Q: How are our injuries compared to the rest of the league at this point? Average or high/below? — @GalaticCenter

A: It’s probably a little above average, and it feels worse because of the quality of the players missing practice time, but there are plenty of other teams around the league, including the Bills, Ravens, Saints, Titans, Texans, Falcons, Eagles, Panthers and Patriots who have double-digit players either limited or sidelined for practice to start this week.

Q: With Tracy Walker out, do we get a full slate of JuJu Hughes, or is this a committee situation? — @ToddSass1

A: We’re probably not going to know for certain until Sunday, but I’d lean toward Hughes taking most, if not all of the safety reps in place of Walker. At least to start. That’s the easy answer because Joseph and Ifeatu Melifonwu both merit the developmental label, given their lack of experience in the role.

Obviously, Joseph played the position in college, but that’s after converting from receiver halfway through his time at Illinois. And Melifonwu only made the switch in training camp, then proceeded to miss most of those practices with a hamstring strain.

I have to imagine the Lions will eventually want to get both some reps, but it still might be a little early.

Q: What is the future for Derrick Barnes? — @trumanfrancis

A: If I could see into the future with any degree of certainty, I’d probably use that power to make better investment decisions. With Barnes, concern about his developmental progress was noticeable through the offseason program, particularly when contrasted against Rodriguez, who surged to the front of the depth chart, but there was a stretch near the end of the camp where it felt like Barnes was starting to turn a corner. Of course, that feeling was erased by clear struggles in the season opener, struggles that saw him removed from the rotation.
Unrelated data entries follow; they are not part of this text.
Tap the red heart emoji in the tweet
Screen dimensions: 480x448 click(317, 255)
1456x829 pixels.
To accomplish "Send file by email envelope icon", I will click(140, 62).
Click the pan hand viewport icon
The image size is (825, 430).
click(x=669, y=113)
At this stage, it’s probably going to take an injury to someone else for Barnes to see another extended opportunity on defense. And that’s where the crystal ball gets cloudy, because there’s no way to predict how he’d perform in that scenario, even though nothing about his past tape points to sudden success.

And while it’s disappointing to think it might never work out the way people had hoped, that’s how it often goes, particularly with Day 3 draft picks. The Lions made a calculated projection he could successfully handle a role change, from a down lineman to off-ball defender, and that hasn’t played out as envisioned. Then Rodriguez came to town and removed the need to keep forcing Barnes into playing time.

▶ Q: What changes do you anticipate will be made to our secondary that gave up that late touchdown to the Vikings? — @P_L_SATX

▶ A: In terms of personnel, I wouldn’t expect anything significant. Mike Hughes and JuJu Hughes, the primary parties involved in the play, are reasonably locked into their roles for the time being. But clearly, communication in the back end needs to improve. Last year, when this was an issue, Glenn put an emphasis on it, demanding increased pre- and post-snap communications during practice. It’s easy to see that coaching point emerging again.

Q: Do you think Jerry Jacobs and/or AJ Parker get into the mix in the secondary? — @pfnnewmedia

A: Right now, I don’t think there are any plans to promote Parker from the practice squad, so I’ll focus on Jacobs, who is expected to begin his return-to-play practice window here in the coming weeks.

After going from undrafted rookie to promising starter last year, it will be interesting to see how the Lions work Jacobs into the mix. I’ve been pushing the idea of giving him an opportunity to work as a nickel corner, and here’s a little bit of news — I was chatting with Jacobs in the locker room a couple of weeks back and asked about that hypothetical. He told me the coaching staff has indicated that’s something they’d like to try when he’s back, so it’s cool to know I wasn’t alone in thinking the skill set would be a good fit at that spot.